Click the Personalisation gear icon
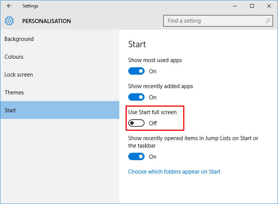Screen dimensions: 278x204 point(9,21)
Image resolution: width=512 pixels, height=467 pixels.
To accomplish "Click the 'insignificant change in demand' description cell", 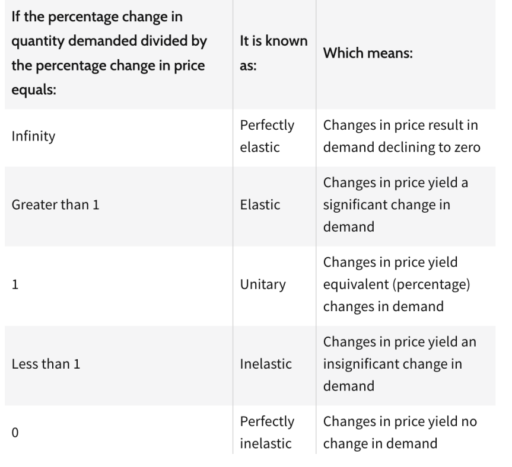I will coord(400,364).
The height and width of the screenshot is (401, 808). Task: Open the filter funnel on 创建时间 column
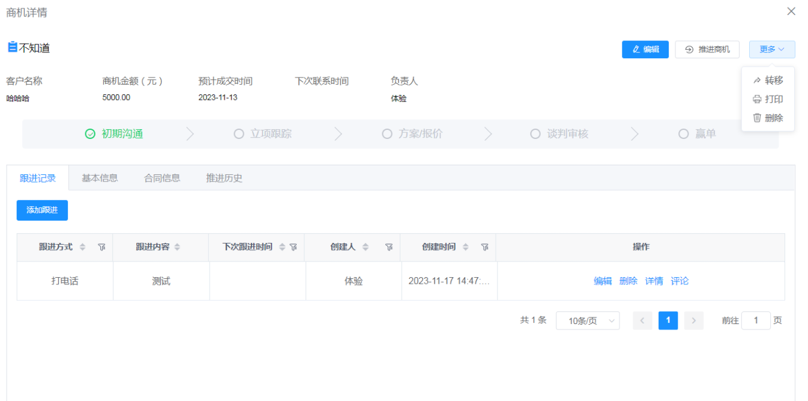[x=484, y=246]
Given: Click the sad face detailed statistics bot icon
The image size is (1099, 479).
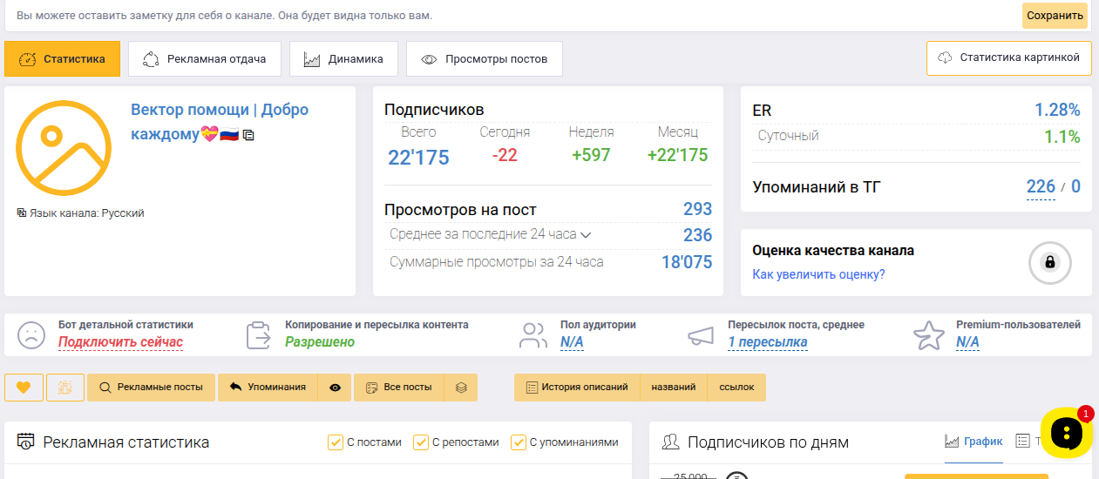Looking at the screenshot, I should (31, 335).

--------------------------------

#### Work to be completed:
Reproduce nothing but the lines from the line containing "The height and" through the last line of the data above, exactly as written and without pictures.

#### Written response:
The height and width of the screenshot is (401, 808). Task: Open the filter funnel on 创建时间 column
[x=484, y=246]
Given: Click the sad face detailed statistics bot icon
The image size is (1099, 479).
Looking at the screenshot, I should (31, 335).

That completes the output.